__Selected text__
+--

Crafting Publication Quality Data Visualizations with ggplot2

Author

Eric R. Scott

Learning Objectives
  • Customize color palettes with accessibility in mind
  • Customize appearance of plots with themes
  • Customizing axes (ticks, grid-lines, labels, date axes, transformations)
  • Create custom legends
  • Save high resolution or vector formats
  • Arrange multi-panel figures

Required by journals

Journals often require certain modifications to your plots to make them publication-ready

  • High resolution
  • Specific file types (TIFF, EPS, PDF are common)
  • Figure size limits
  • Font size suggestions

Not required, but good practice

Other modifications to the appearance of your plot are a good idea, but less often required by journals or reviewers

  • Colorblind accessible colors
  • Grey scale friendly colors
  • Perceptually-even colors
  • Screen-reader compatible
  • High data-ink ratio (simplify plot, within reason)
  • Arrangement of related plots into multi-panel figures

Example plots

A version of the plot from part 1 of this workshop series is re-created here.

Code
p1 <-
  ggplot(data = penguins |> 
           filter(!is.na(sex)),
         mapping = aes(x = species, 
                       y = body_mass_g,
                       shape = sex)) +
  geom_point(
    alpha = 0.15,
    position = position_jitterdodge(dodge.width = 0.75)
  ) +
  stat_summary(
    fun.data = mean_sdl,
    position = position_dodge(width = 0.75)
  )
p1

In addition, I’ll create two more basic plots for practice combining plots into multi-panel figures.

Code
#bill length vs. flipper length
p2 <-
  ggplot(penguins,
         aes(
           x = flipper_length_mm,
           y = bill_length_mm,
           color = species,
           fill = species,
           shape = species
         )) +
  geom_point() +
  geom_smooth(method = "lm")
p2

Code
# flipper length to mass ratio vs. bill_length
p3 <-
  ggplot(penguins,
         aes(
           x = flipper_length_mm,
           y = bill_depth_mm,
           color = species,
           fill = species,
           shape = species
         )) +
  geom_point() +
  geom_smooth(method = "lm")

+--

__Given problem__
Write out the stretch of the ggplot2 tutorial from "Journals often require" through "PDF are common)", reproducing every character unchanged. The listing below is separate material and is unrelated to the ggplot2 tutorial.

__Raw data__
+--

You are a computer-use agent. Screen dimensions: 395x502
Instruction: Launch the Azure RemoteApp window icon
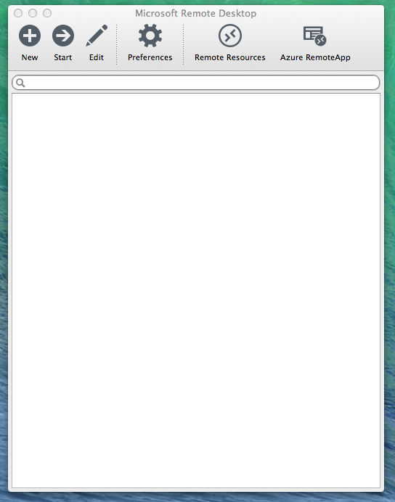point(315,36)

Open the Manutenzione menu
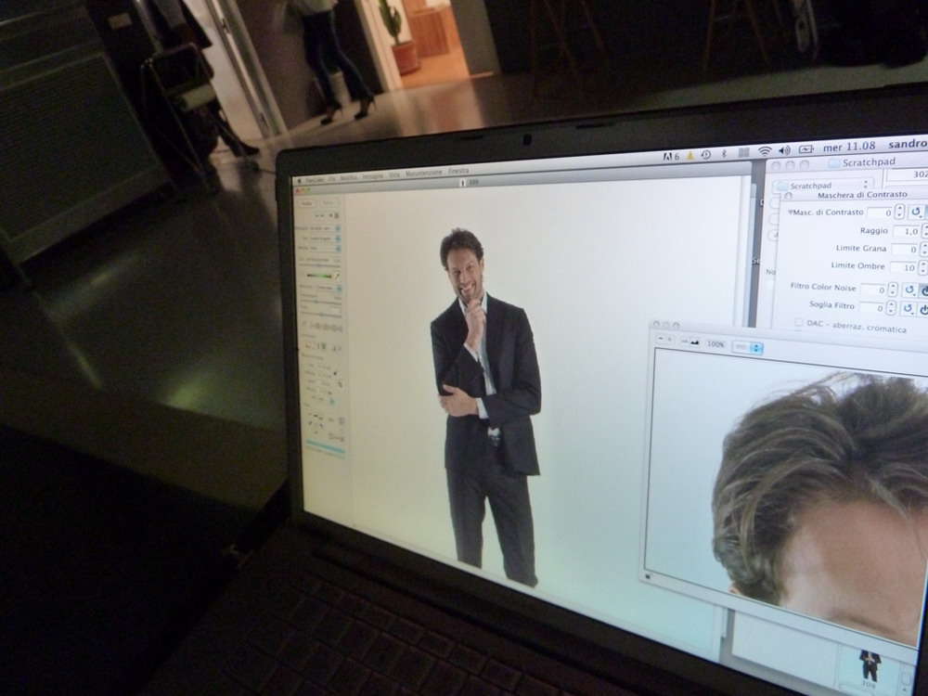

+--

__Exercise answer__
Journals often require certain modifications to your plots to make them publication-ready

  • High resolution
  • Specific file types (TIFF, EPS, PDF are common)